▸ **SUPPLIED DATA**
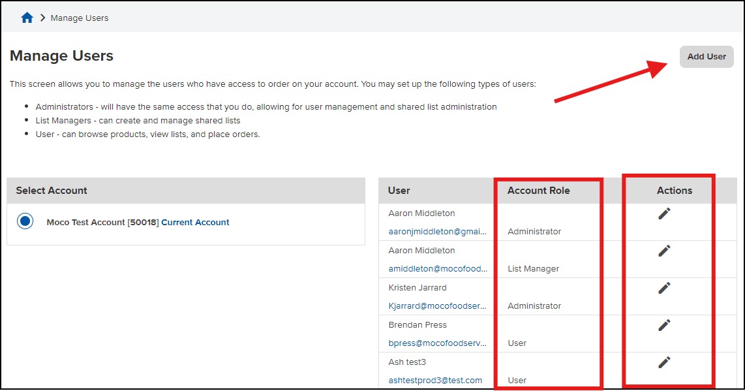The image size is (745, 391).
Task: Open the edit pencil for Aaron Middleton the List Manager
Action: pyautogui.click(x=664, y=250)
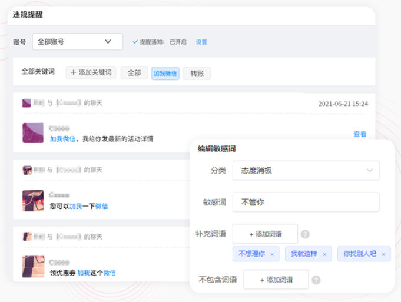Click avatar in 加我微信 activity message

coord(33,133)
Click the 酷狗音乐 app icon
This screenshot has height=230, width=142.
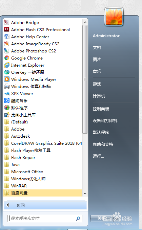7,100
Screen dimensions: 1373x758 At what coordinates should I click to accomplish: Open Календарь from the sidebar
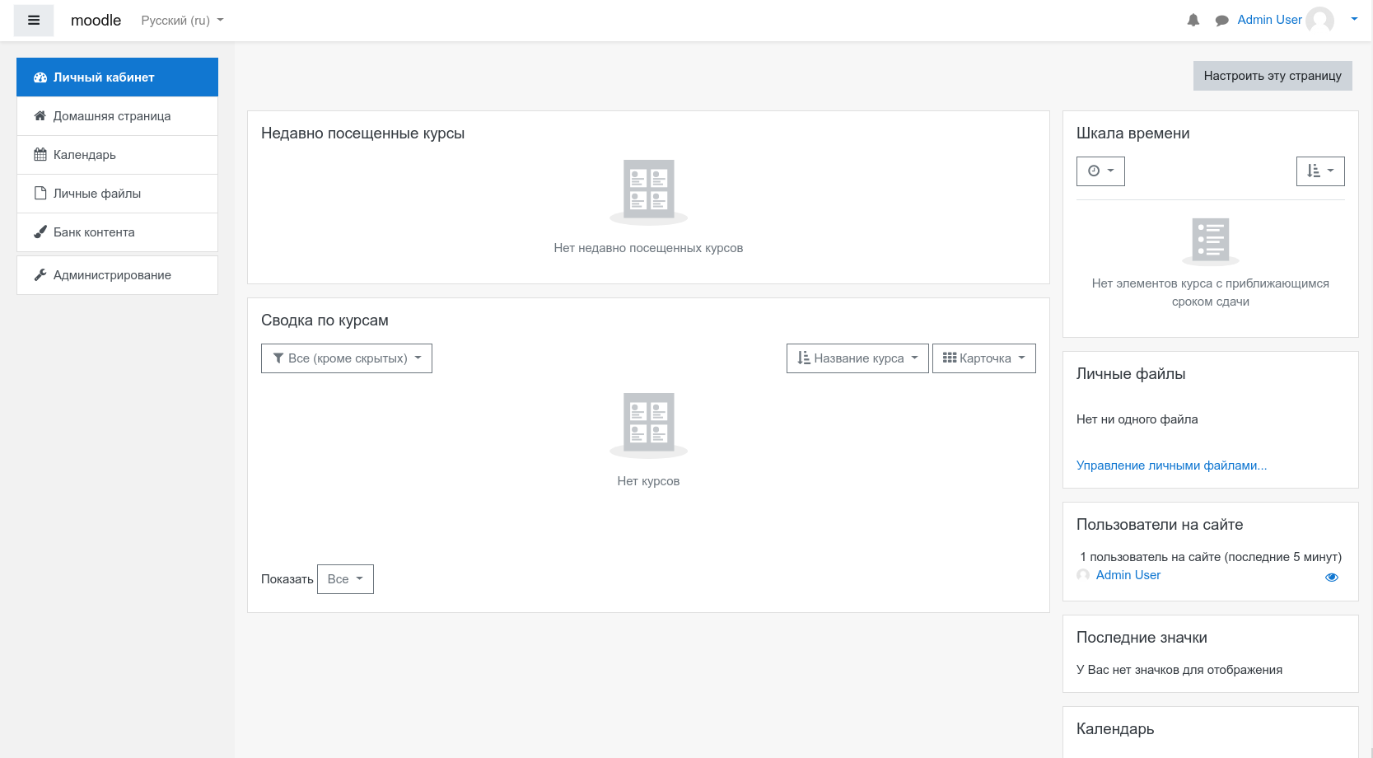coord(85,155)
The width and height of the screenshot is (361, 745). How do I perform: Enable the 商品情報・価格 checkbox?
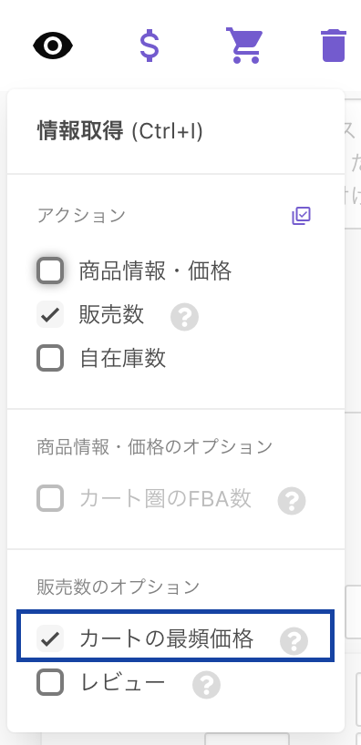[x=50, y=270]
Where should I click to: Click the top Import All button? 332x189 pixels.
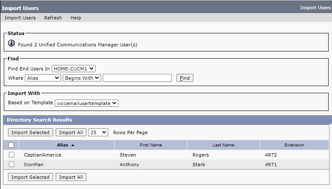pos(71,132)
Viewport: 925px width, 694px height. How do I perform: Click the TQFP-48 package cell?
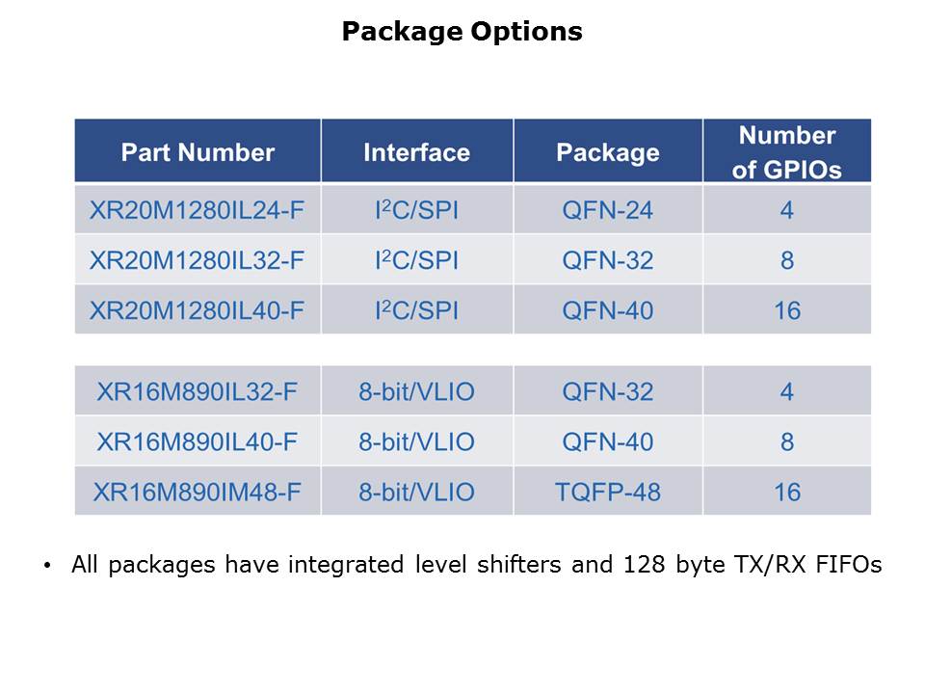tap(607, 492)
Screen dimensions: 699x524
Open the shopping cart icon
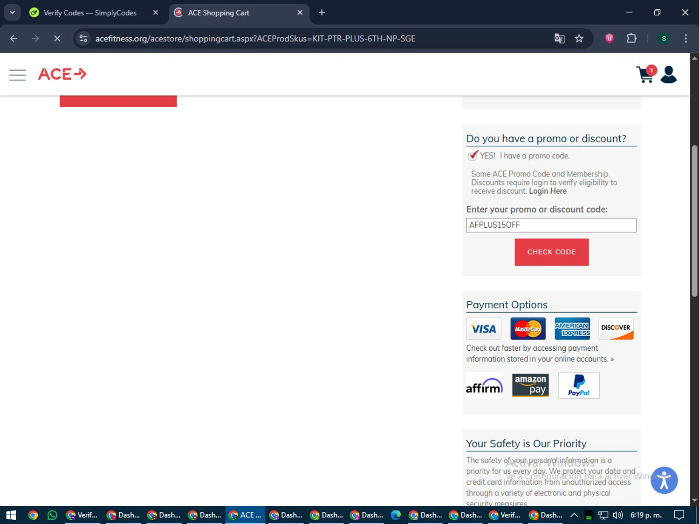tap(646, 75)
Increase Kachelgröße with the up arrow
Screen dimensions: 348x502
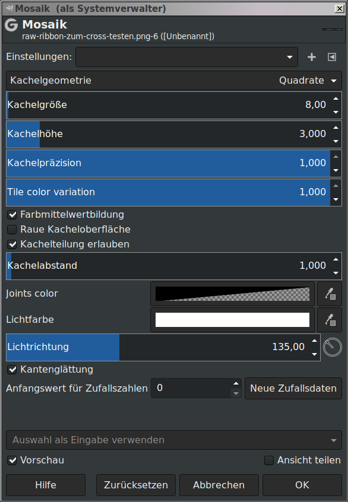point(336,99)
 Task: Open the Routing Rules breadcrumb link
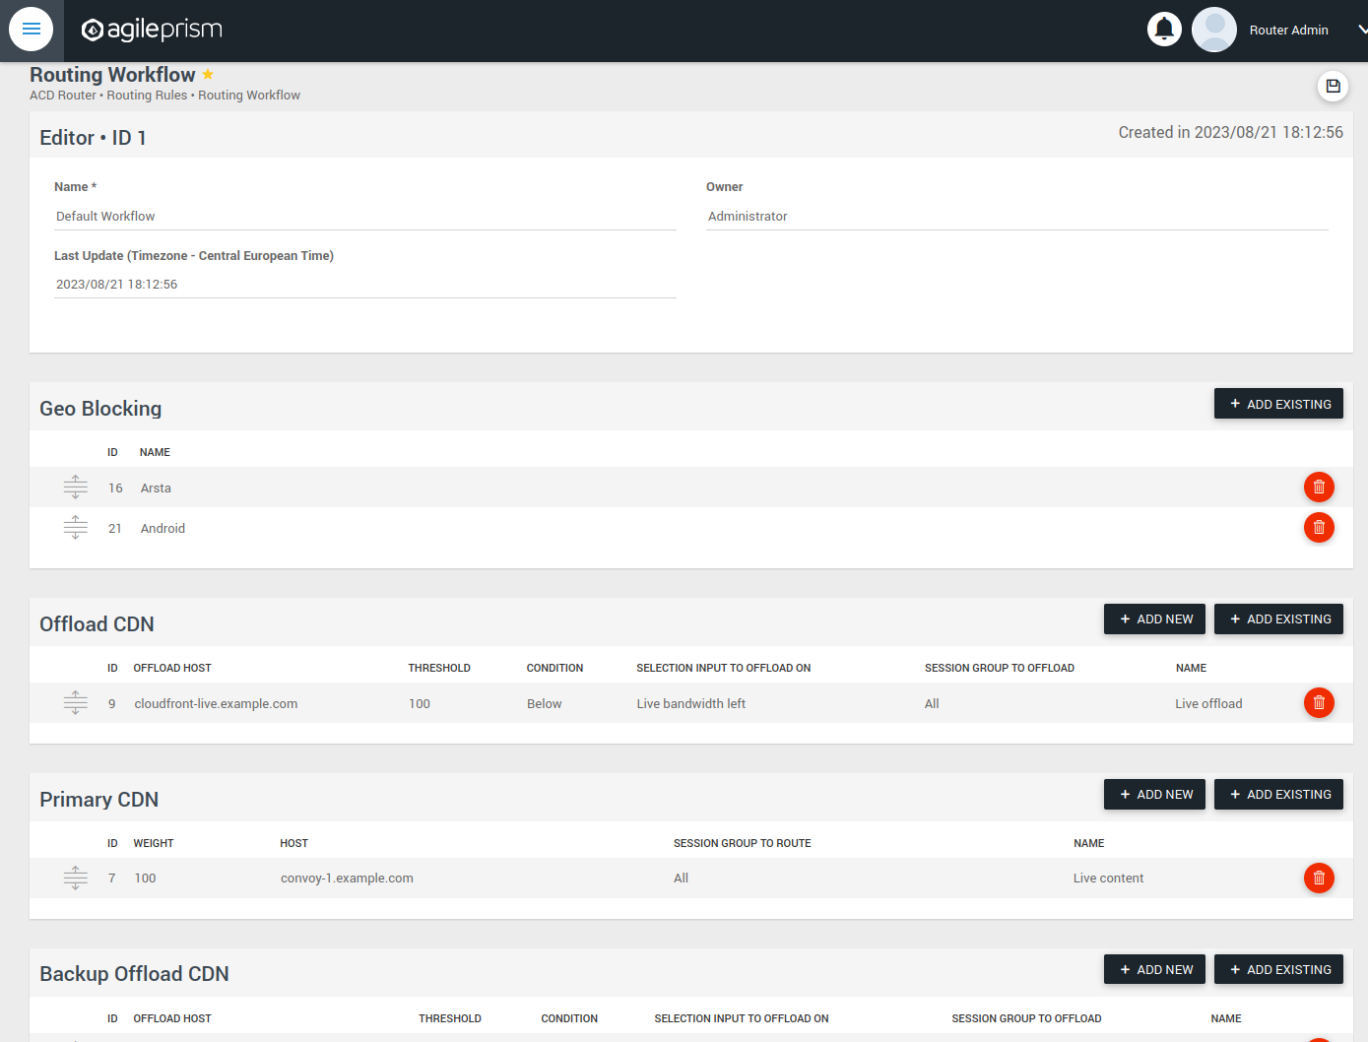click(147, 95)
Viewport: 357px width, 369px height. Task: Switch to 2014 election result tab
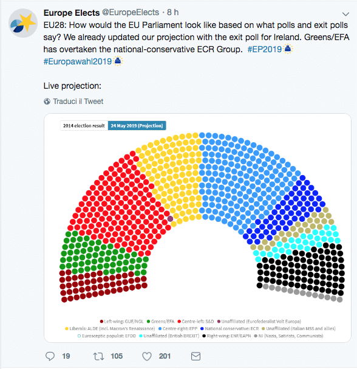point(84,126)
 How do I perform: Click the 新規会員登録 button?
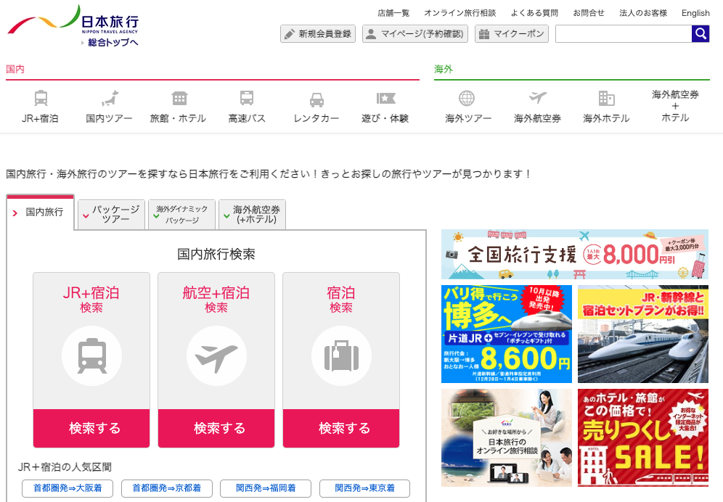point(318,34)
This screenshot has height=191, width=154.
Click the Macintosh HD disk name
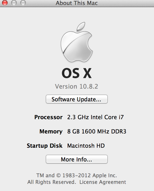[x=86, y=146]
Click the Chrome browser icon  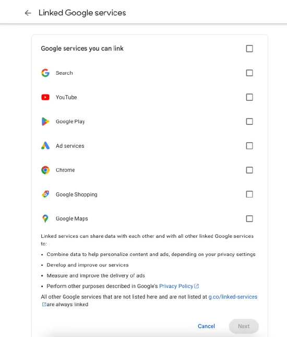pos(45,170)
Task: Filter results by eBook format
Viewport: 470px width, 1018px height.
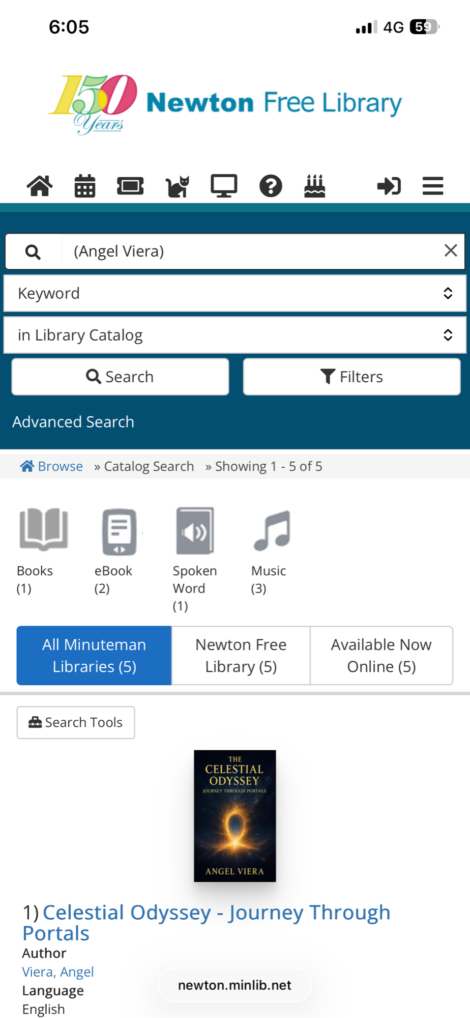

▸ **GOAL OF THE EXERCISE**
Restate verbatim the lines that begin at the one holding "Task: Filter results by eBook format" and end at the last line of the material. Exclude pictures.

▸ **RESPONSE BOX**
Task: Filter results by eBook format
Viewport: 470px width, 1018px height.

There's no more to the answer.